In this post I describe the four steps to go through when implementing a multi temperature strategy, using SAP Business Warehouse on HANA (BWoH) as the enterprise data warehouse platform.
Step 1: Housekeeping and optimisation
This is just a check, really, as you should be doing this already. It doesn’t have anything to do with multi-temperature data management or with SAP HANA – but if you don’t do this it is probably the most cost-effective thing to do and has to be done before anything else. Clean up your PSA and old log tables. The basis jobs should run at least monthly and they will clean up a lot of junk. Especially when you run HANA, these tables sit in the ‘row store’, which is In- memory, and are extremely wasteful.

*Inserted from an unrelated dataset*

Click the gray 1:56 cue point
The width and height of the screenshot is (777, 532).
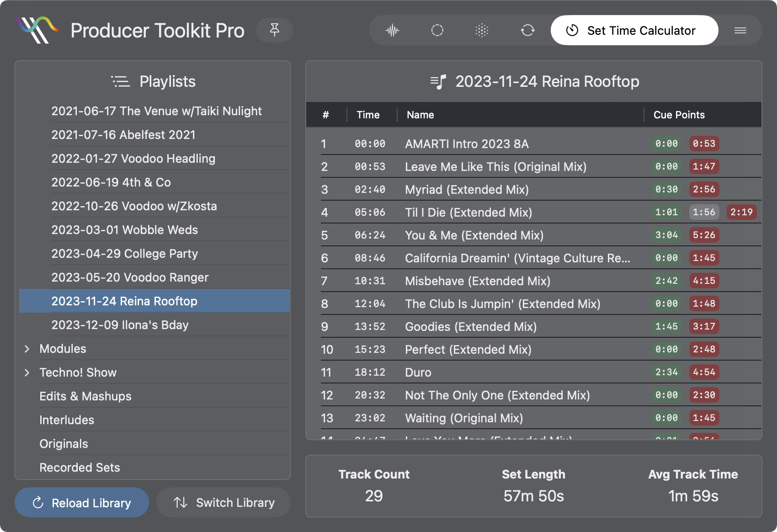704,212
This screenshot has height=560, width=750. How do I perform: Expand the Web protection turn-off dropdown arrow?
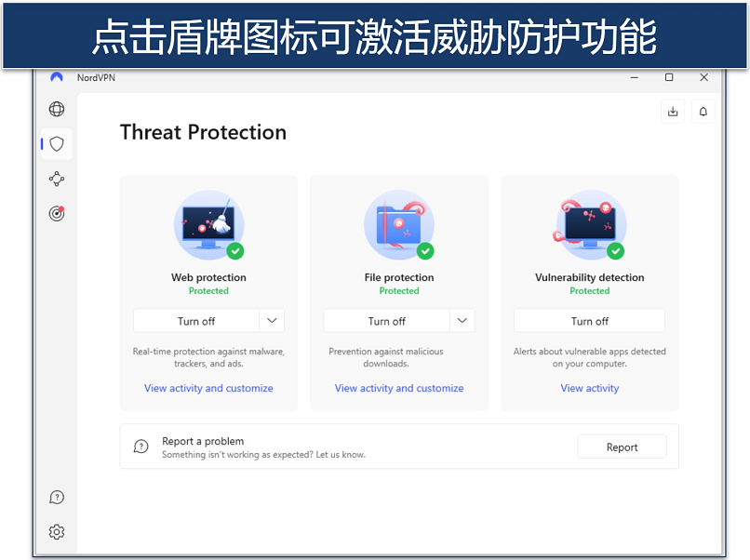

Optimise the EDW core data layer
I assume you have migrated from a traditional (disk based) database to SAP BWoH. If the only thing you have done so far is the standard migration with a simple cube conversion then you will probably have a lot of redundant data in your system. Prior to BWoH this was required for getting an acceptable performance, but this should not be necessary anymore.
Are you still using cubes which are loaded from a DSO without further transformations? Get rid of them (use the SAP migration tool to identify these).
Do you have complex transformations to calculate values and load them back into a DSO or Cube, using staging objects in between? There is a good chance that this can be simplified using Analytical models in HANA. By doing so, you not only reduce the database footprint, you also cut back on the overnight load schedule, which also helps to reduce the cost of ownership.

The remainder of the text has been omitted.